Un éditorial de George Alain BOYOMO.
Le propre de la routine est qu’elle installe en nous le manque de motivation, la lassitude. Au moment d’écrire sur le 40ème anniversaire de l’accession de Paul Biya à la magistrature suprême, même le journaliste au moral d’acier ne résiste pas à l’ennui que procure cet exercice. Du coup, c’est en traînant les pieds qu’on y va, en imaginant l’alchimie qui permettrait d’être intéressant pour les lecteurs. Nous sommes donc allés puiser dans l’inspiration de trois artistes musiciens dont les chansons résistent au temps. Sans doute on se plaît et on se plaira à réécouter leurs oeuvres musicales. Il s’agit d’une Ngalle Jojo dans “Essimo n’a rigueur”, Ndedi Eyango “Patou” et Petit pays “peur dans la cité”.
Au lendemain de l’avènement de Paul Biya à la présidence de la République, le 6 novembre 1982 Ngalle Jojo est au côté des artistes tels que feue Anne-Marie Nzie, l’un des créateurs dont les chansons ont magnifié le changement
que le peuple camerounais respirait alors. A pleins poumons. Son titre culte, “Essimo n’a rigueur” est une ode au renouveau et à son promoteur Paul Biya.
L’artiste y scande “rigueur rigueur rigueur”, et rappelle que lorsque le champion du RDPC accède au pouvoir, “on [le peuple] en avait assez”. De qui ? Ahmadou Ahidjo qui avait démissionné quelques mois plutôt après près d’un quart de siècle de règne. “Tout le Cameroun derrière Paul Biya, soutien total, avec Paul Biya c’est la justice, Paul Biya synonyme de paix, Paul Biya synonyme de progrès”, égrène le chanteur.
40 ans après, le chanteur peut-il redire la même chose du successeur d’Ahmadou Ahidjo ? Cette question nous replonge au cœur du bilan des années Biya. Après 25 ans d’Ahidjo, si le peuple “en avait déjà assez”, que pense ce même peuple de M. Biya qui totalise 40 ans au pouvoir ? Il eut été judicieux que Ngalle Jojo fit lui-même le bilan de Paul Biya 40 ans après. Sans doute, le cours des choses lui aurait inspiré une autre tonalité.
Comme la nature à horreur du vide, d’autres artistes sont vent debout.
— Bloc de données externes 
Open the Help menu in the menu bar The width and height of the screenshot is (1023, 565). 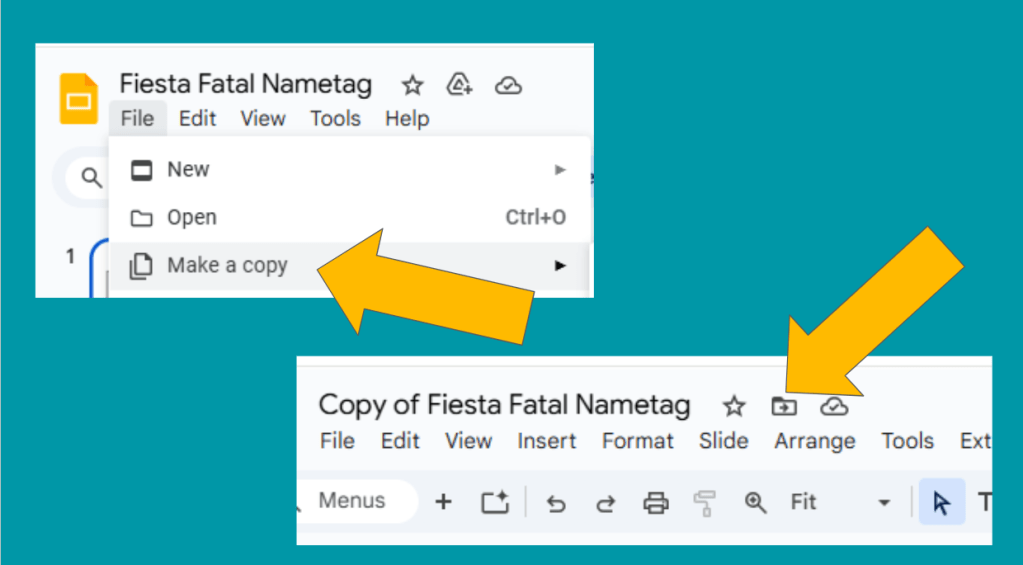[407, 119]
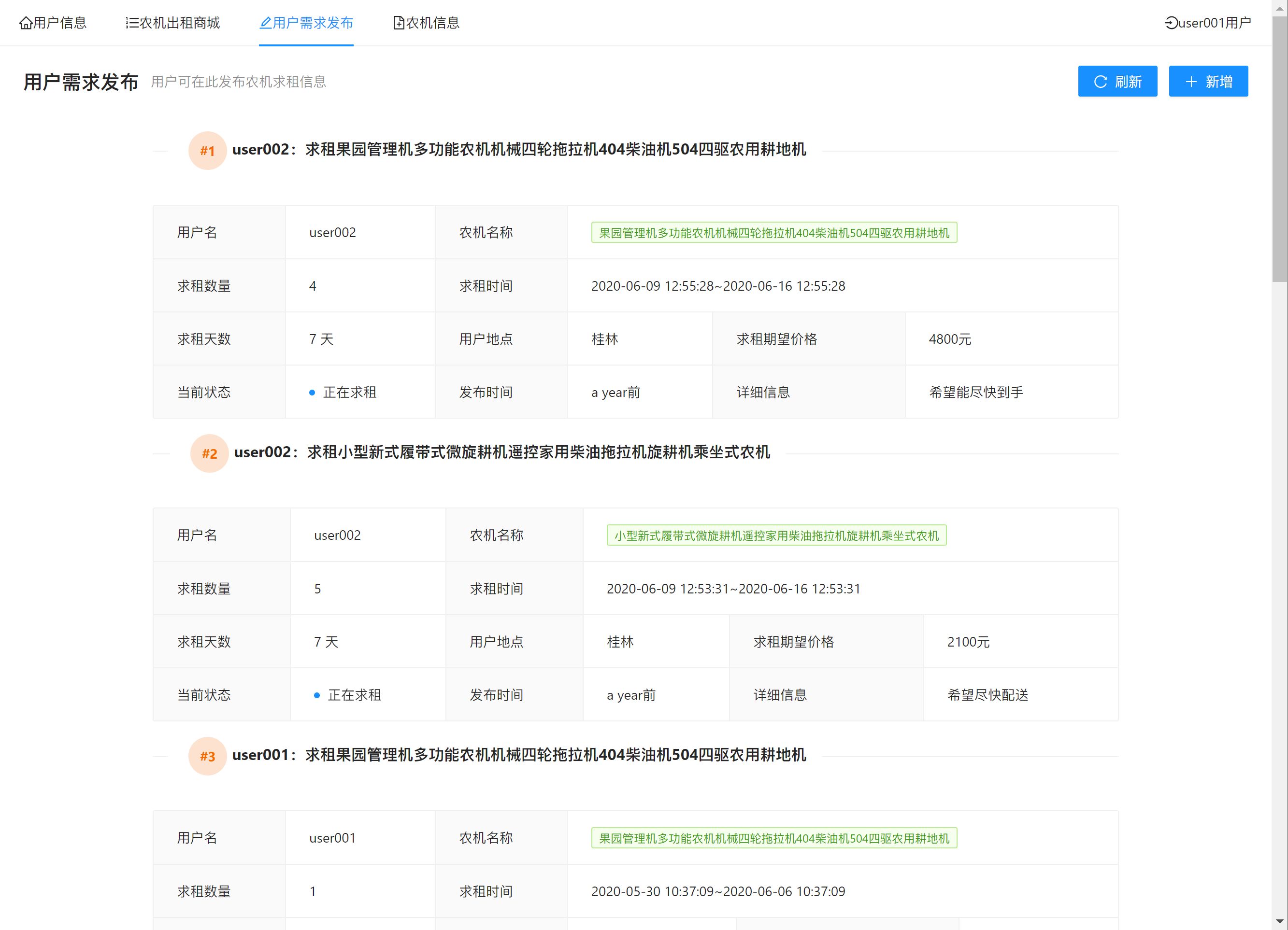The height and width of the screenshot is (930, 1288).
Task: Click the circular refresh icon inside 刷新 button
Action: point(1101,81)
Ainsi de Ndedi Eyango qui, en 1989, fait sensation avec le titre “Patou”. La chanson dépeint en de mots simples, les maux dont souffre la société. “Patou ooh Je me fais trop de soucis, ah Patou Patou, nous avons beaucoup de problèmes, abats le tribalisme, abats la corruption et l’injustice sociale, y compris le manque de respect…, pourquoi tant de mépris auprès des usagers dans les hôpitaux, dans les ministères, dans les commissariats, dans tous les services publics règne la corruption, règne le tribalisme, règne le mépris, règne la négligence… Chez nous, tout le monde est le patron, qui est le planton? Chacun se dit grand, qui est petit ? Chacun arrive à son heure, il fait ce qu’il veut, menace à son tour, travaille à sa guise, décide comme il veut, quel remue-ménage !… Innocent en prison, coupable en liberté iyooh… “. Un visage sombre mais fidèle de notre société qui n’a pas pris de ride.
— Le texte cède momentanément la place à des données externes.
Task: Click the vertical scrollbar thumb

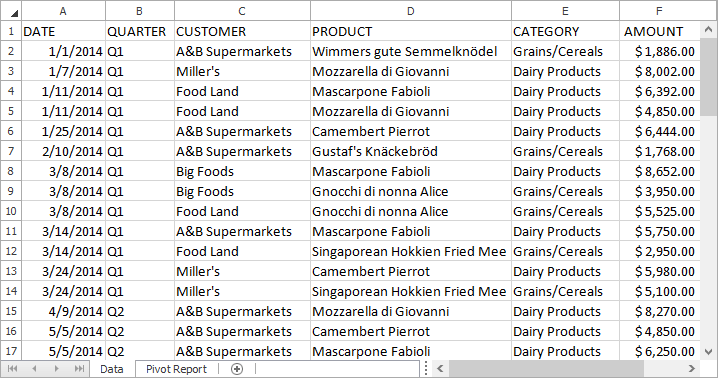Action: tap(708, 78)
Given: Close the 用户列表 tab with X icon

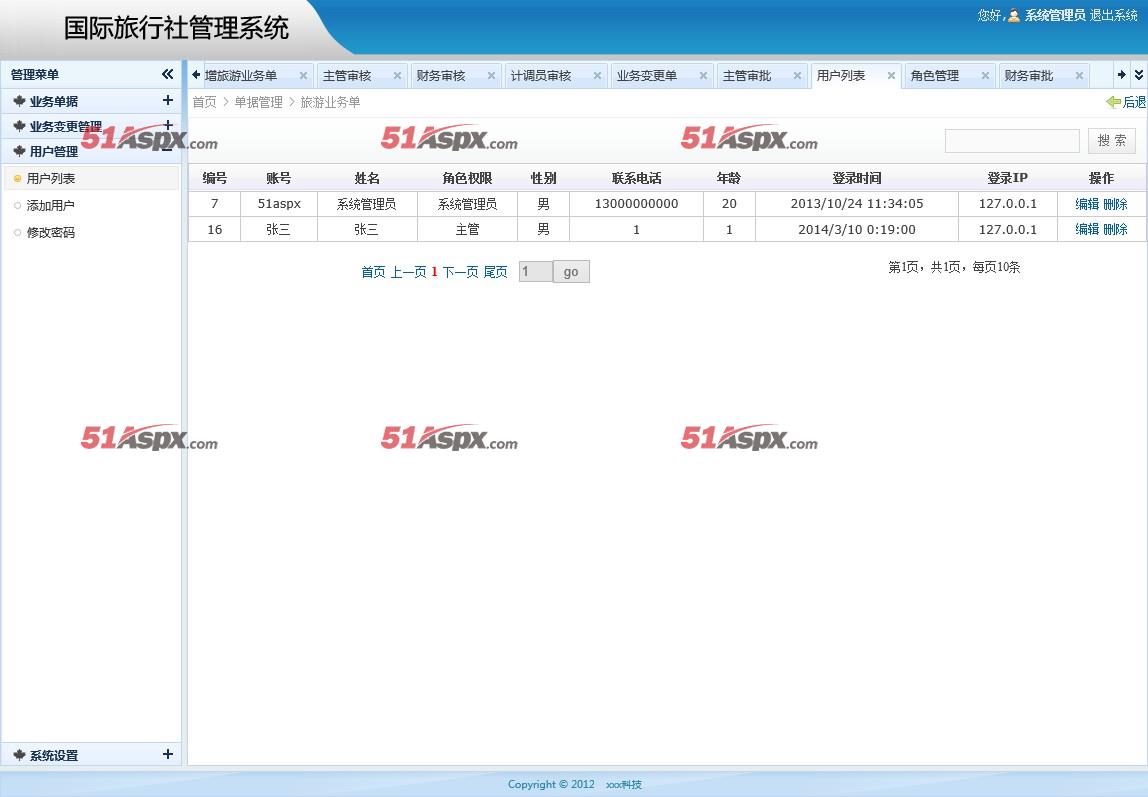Looking at the screenshot, I should [x=891, y=76].
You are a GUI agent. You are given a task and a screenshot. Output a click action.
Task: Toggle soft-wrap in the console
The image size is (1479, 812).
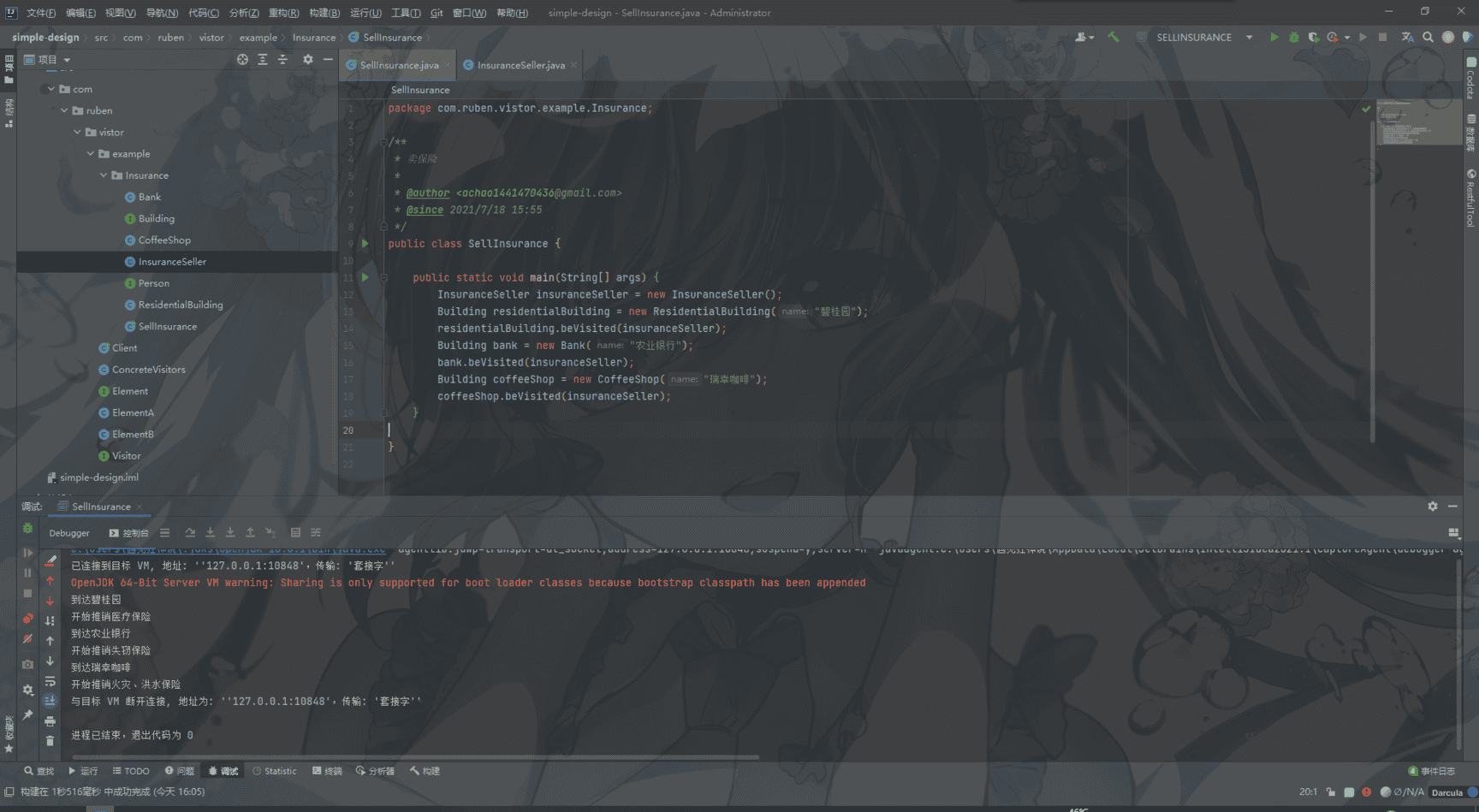(50, 682)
Courant novembre 2016, Petit Pays en rajoute une louche. Le titre” peur dans la cité” est fort embarrassant pour le régime, même si fort malicieusement, le turbo d’Afrique déclare qu’il n’indexe personne particulièrement. L’hommage aux victimes de l’accident d’Eseka, survenu le 21 octobre 2016, fait le procès de Paul Biya et du système qu’il incarne : “tout le monde est castré, tu as castré tout le monde. Tu as utilisé et détruit ton entourage pour régner seul… beaucoup d’innocents sont en prison… Ça c’est la trahison… Tu laisse la rébellion comme patrimoine… Tu as opté pour la peur… pour un rien, tout le monde a peur de toi… nul n’a le droit de se prendre pour Dieu, Dieu ne supporte pas cela. Tôt ou tard tu vas payer “, dégaine t-il.
Dimanche 6 novembre 2022, le renouveau célèbre ses 40 ans. Au-delà des flonflons de cet anniversaire, une question s’impose : comment reenchanter le peuple qu’on gouverne depuis 40 ans, avec des hauts, mais surtout des bas ? Là est le principal défi qui interpelle Paul Biya.
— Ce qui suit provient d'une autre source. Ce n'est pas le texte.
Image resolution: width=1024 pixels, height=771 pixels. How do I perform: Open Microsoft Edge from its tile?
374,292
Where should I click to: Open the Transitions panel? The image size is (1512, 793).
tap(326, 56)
Au stade actuel, on peut faire l’hypothèse qu’au vu des crises qui s’enchaînent à un rythme effréné, crise économique, crise sécuritaire, des batailles féroces de succession dans son entourage et de l’usure du pouvoir, il sera très difficile “à l’homme du 6 novembre” de donner au Cameroun, la direction qui dépendrait de sa seule vision originelle du pays. Il est même fort à parier que le chef de l’État sera désormais à l’image de ce plombier réduit à boucher les fuites d’eau de manière cyclique avec un relatif bonheur.